We’ve all heard of it, but what exactly is an Unreliable Narrator? In this article we look at several ways authors can use this technique to their advantage
The Unreliable Narrator
The unreliable narrator is a popular fiction writing technique that engages the reader by calling into question the ‘truth’ of what we are reading.
If a fictional narrator is inconsistent, or makes bold claims that are contrary to what we believe to be true, we begin suspect that the narrator is playing games with us, and that the ‘truth’ might require some reading between lines
Beyond being a creative way to reveal character and story elements, it’s also useful for engaging the reader. Readers that are actively hunting and looking for clues in the text are more engaged, making the story memorable.
What Perspectives are best for Unreliable Narration?
It’s not a requirement that any story have a character narrator, let alone an unreliable one, but it is important to know the different perspectives that are open to writers.
- First Person Perspective – Written from the ‘I’ Point Of View.
- Second Person Perspective – Written from the ‘You’ Point Of View
- Third Person Limited – Written from the ‘She/He’ Point of View where our perspective is limited to a given character
- Third Person omniscient narrator – Where the narrator is less a character and more an omniscient presence limited only in perspective by the author’s choices.

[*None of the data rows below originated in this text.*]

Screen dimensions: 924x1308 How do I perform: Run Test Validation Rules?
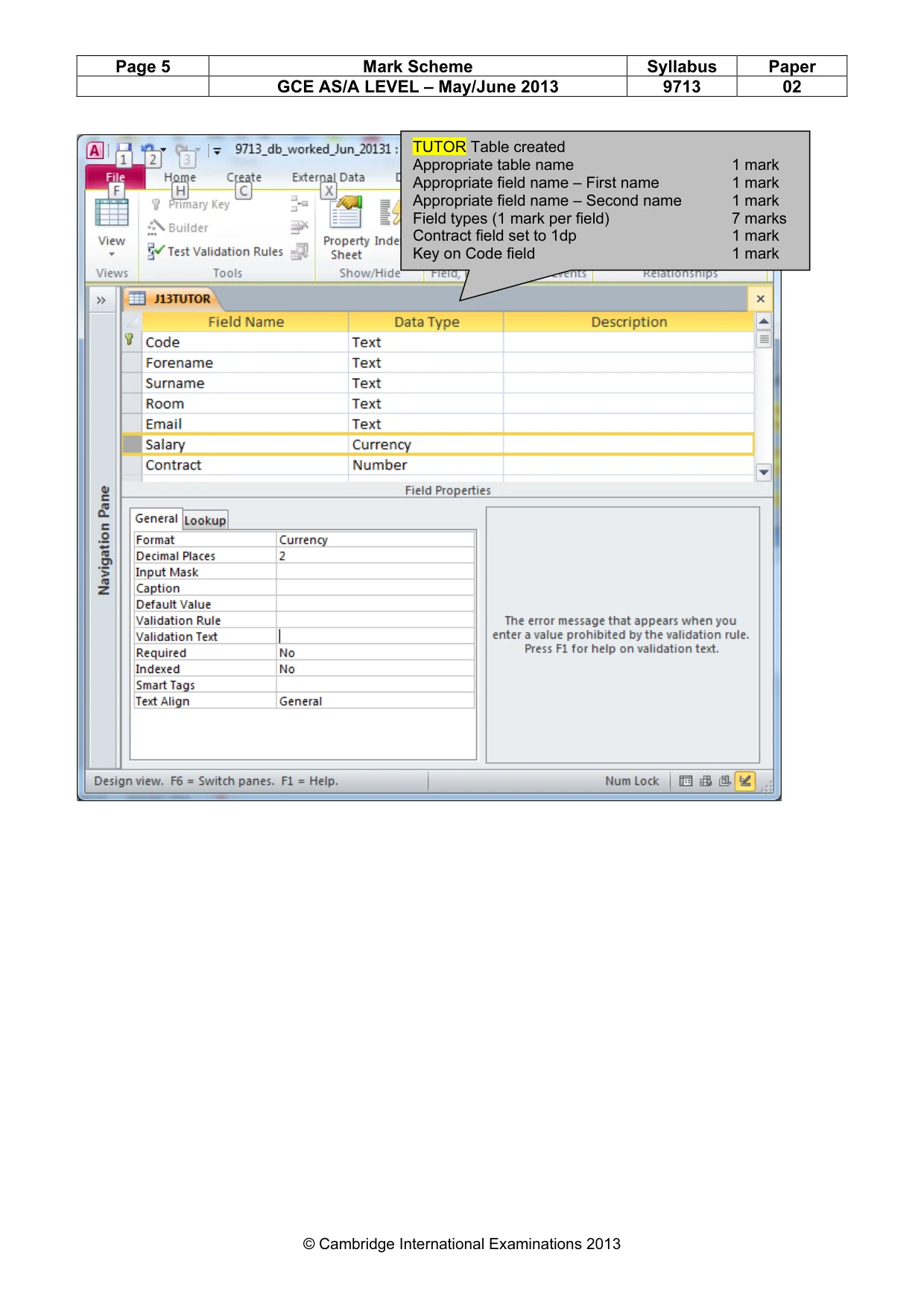[x=215, y=251]
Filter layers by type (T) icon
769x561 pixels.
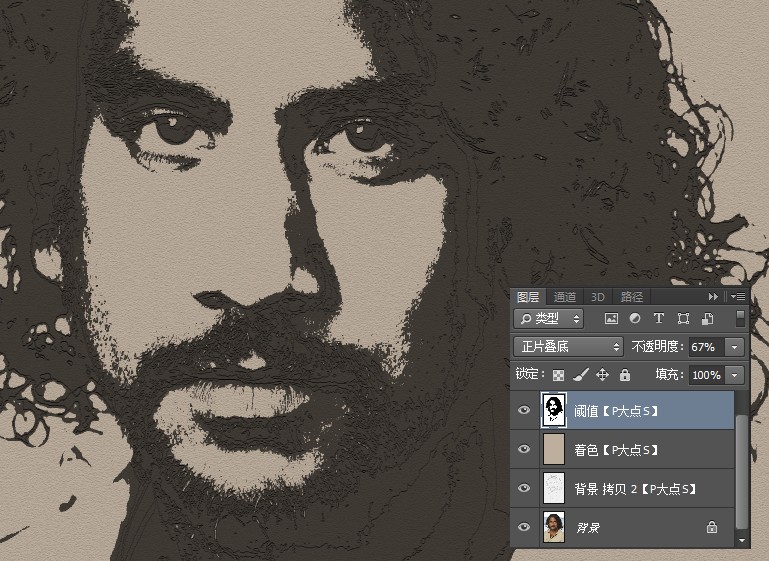659,319
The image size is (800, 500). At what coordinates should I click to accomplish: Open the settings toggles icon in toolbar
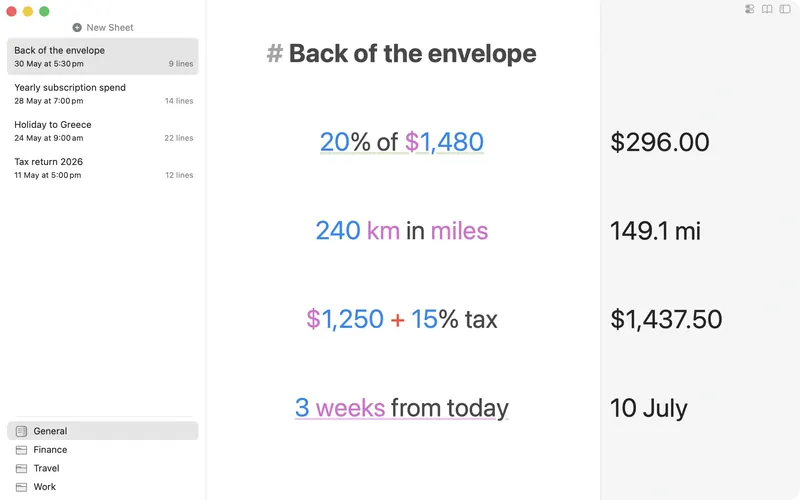point(749,9)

Of these perspectives third person limited and first person are the best candidates for unreliable narration, as both limit the reader’s experience to a single character’s POV at any given time.
To achieve second person unreliable narration is difficult, but not impossible. Second person works best in short bursts. Unreliable narration in omniscient third person is questionable, as that would likely change the perspective to third person limited.
So when is it good to use an Unreliable Narrator?
You may want to use it in the following circumstances:
- To create doubt in the mind of the reader
- To subtly reveal character flaws in your narrator.
- To give the reader opportunities to guess what’s really going on.
- To create conflict between multiple Narrators or POV Characters
- To give significant plot points more punch.
Regardless of why you choose to use unreliable narration, it’s important to make the choice as early as possible, as it requires forward thinking in your writing plan.
Benefits to the Author
This may seem obvious, but the Unreliable Narrator technique is a good way for authors to remind themselves they are not the character. Putting distance between yourself and characters gives you the opportunity to think about character relationships, and to avoid sinking into Mary Sue / Gary Stu character.